====== Information shown ======

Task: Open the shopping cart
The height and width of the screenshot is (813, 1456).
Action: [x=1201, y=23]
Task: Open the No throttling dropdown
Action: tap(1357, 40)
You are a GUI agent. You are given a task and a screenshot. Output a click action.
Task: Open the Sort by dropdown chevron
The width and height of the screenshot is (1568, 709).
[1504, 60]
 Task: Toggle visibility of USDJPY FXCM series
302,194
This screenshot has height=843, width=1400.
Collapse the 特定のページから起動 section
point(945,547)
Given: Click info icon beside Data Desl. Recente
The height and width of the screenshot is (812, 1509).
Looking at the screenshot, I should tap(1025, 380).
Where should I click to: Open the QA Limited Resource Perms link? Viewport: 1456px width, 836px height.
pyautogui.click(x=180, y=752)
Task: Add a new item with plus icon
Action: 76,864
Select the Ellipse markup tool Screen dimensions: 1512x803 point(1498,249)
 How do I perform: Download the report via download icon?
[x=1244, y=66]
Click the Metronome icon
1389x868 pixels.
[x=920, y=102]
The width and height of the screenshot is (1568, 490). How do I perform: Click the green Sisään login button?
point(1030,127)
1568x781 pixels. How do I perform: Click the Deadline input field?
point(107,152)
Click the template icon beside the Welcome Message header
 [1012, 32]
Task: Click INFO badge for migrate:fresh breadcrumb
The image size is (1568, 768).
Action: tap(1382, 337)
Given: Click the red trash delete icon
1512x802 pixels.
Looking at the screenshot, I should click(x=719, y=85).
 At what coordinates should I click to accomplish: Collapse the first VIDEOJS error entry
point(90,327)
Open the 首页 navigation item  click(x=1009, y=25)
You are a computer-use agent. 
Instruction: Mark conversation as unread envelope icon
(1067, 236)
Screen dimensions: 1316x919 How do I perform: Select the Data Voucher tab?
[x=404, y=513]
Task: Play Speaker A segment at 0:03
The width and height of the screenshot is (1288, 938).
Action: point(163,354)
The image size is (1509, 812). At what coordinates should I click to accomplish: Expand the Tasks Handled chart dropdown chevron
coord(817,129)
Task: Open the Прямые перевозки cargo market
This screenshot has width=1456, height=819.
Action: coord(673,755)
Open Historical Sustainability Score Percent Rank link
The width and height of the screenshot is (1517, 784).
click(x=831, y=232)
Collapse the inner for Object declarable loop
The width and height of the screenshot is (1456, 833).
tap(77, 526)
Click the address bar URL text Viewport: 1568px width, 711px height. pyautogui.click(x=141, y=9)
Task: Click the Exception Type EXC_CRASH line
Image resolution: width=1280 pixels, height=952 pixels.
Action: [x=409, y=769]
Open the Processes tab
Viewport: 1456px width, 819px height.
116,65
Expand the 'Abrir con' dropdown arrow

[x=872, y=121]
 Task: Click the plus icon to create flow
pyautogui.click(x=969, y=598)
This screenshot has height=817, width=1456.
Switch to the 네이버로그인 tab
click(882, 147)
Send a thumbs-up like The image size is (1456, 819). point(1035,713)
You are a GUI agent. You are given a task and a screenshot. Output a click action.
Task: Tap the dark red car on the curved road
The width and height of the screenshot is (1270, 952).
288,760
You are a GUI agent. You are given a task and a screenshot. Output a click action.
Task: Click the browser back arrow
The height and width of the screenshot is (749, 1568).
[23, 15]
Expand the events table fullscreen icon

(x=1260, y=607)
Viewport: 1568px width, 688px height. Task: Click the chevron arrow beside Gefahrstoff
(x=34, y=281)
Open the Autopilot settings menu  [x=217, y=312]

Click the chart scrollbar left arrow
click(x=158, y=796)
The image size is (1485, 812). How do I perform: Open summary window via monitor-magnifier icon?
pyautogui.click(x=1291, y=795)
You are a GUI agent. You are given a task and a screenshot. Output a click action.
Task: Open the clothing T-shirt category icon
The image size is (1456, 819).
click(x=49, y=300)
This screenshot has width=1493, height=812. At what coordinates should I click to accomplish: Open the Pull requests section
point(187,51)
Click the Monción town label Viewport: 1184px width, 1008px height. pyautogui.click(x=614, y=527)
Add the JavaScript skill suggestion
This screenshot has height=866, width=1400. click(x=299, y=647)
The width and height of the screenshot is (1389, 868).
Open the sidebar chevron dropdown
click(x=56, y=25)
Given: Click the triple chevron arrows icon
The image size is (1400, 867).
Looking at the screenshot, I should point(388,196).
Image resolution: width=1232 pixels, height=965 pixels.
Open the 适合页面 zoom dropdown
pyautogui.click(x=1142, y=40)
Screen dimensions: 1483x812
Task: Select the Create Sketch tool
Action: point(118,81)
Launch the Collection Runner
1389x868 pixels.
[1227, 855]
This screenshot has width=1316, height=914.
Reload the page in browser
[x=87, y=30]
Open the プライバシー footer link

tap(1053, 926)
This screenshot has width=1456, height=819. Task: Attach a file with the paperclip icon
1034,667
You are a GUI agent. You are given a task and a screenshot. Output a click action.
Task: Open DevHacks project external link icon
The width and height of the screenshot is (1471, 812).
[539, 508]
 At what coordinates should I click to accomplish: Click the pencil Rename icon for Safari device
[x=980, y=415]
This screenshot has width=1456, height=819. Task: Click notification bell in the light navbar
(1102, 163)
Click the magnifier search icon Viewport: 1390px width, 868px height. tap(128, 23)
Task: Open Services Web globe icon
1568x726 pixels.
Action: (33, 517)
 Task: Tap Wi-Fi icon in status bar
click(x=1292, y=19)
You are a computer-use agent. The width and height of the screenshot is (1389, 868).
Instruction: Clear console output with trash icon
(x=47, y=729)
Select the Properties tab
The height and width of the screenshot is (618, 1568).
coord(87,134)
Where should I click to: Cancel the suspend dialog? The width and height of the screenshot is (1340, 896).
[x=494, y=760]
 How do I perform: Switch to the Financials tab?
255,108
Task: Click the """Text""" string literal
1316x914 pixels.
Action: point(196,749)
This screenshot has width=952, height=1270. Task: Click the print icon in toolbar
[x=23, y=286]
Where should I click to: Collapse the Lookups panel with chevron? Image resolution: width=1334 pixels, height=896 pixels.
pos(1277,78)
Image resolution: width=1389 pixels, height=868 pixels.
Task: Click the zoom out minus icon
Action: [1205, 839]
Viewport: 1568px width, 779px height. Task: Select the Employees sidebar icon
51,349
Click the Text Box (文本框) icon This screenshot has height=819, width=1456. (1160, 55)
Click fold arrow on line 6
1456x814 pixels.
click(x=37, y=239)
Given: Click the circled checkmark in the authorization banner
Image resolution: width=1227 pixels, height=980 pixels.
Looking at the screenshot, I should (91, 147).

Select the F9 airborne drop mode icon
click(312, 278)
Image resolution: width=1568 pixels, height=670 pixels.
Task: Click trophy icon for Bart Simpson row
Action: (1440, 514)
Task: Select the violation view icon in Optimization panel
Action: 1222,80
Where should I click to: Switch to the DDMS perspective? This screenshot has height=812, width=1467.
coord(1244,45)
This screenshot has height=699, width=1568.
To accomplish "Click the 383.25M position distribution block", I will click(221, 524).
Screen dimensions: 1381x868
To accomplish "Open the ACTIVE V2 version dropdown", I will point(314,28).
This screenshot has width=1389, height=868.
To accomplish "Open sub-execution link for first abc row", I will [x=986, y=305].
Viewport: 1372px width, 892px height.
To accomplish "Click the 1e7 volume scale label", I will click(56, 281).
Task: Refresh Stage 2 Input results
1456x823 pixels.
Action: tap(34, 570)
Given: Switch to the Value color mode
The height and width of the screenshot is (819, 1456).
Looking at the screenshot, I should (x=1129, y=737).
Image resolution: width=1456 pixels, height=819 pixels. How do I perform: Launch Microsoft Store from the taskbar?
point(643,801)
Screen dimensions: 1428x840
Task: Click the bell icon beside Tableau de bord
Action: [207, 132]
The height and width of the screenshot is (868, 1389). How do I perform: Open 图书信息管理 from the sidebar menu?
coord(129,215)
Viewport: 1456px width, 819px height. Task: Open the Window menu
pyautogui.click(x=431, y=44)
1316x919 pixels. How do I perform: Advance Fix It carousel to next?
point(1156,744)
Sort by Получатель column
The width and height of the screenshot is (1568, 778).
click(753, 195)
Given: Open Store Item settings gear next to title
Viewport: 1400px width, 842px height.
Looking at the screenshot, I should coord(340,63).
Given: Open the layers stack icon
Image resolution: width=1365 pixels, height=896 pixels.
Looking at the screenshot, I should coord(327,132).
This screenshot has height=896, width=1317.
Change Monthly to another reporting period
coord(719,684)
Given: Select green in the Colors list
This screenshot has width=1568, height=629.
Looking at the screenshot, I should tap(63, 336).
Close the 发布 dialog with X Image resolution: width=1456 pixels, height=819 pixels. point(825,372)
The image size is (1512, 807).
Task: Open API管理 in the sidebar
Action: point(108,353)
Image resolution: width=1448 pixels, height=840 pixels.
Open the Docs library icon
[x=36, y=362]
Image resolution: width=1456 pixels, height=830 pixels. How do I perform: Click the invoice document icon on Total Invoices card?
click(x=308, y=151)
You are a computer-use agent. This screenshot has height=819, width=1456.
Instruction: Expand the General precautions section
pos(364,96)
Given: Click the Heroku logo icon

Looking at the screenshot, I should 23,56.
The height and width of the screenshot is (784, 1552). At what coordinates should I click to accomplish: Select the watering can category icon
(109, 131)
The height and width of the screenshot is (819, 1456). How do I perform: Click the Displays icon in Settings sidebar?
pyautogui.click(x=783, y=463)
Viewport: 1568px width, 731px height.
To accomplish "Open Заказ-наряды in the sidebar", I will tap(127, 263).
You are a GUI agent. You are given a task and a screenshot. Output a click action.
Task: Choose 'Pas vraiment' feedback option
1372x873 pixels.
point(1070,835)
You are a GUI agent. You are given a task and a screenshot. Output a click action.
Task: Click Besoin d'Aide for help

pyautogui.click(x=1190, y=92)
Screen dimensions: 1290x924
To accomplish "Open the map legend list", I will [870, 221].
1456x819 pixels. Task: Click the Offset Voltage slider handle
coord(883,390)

======

Search the data for the string "Sort" and copy out every line where it is found.

Task: Open the Sort by dropdown chevron
Sort by Получатель column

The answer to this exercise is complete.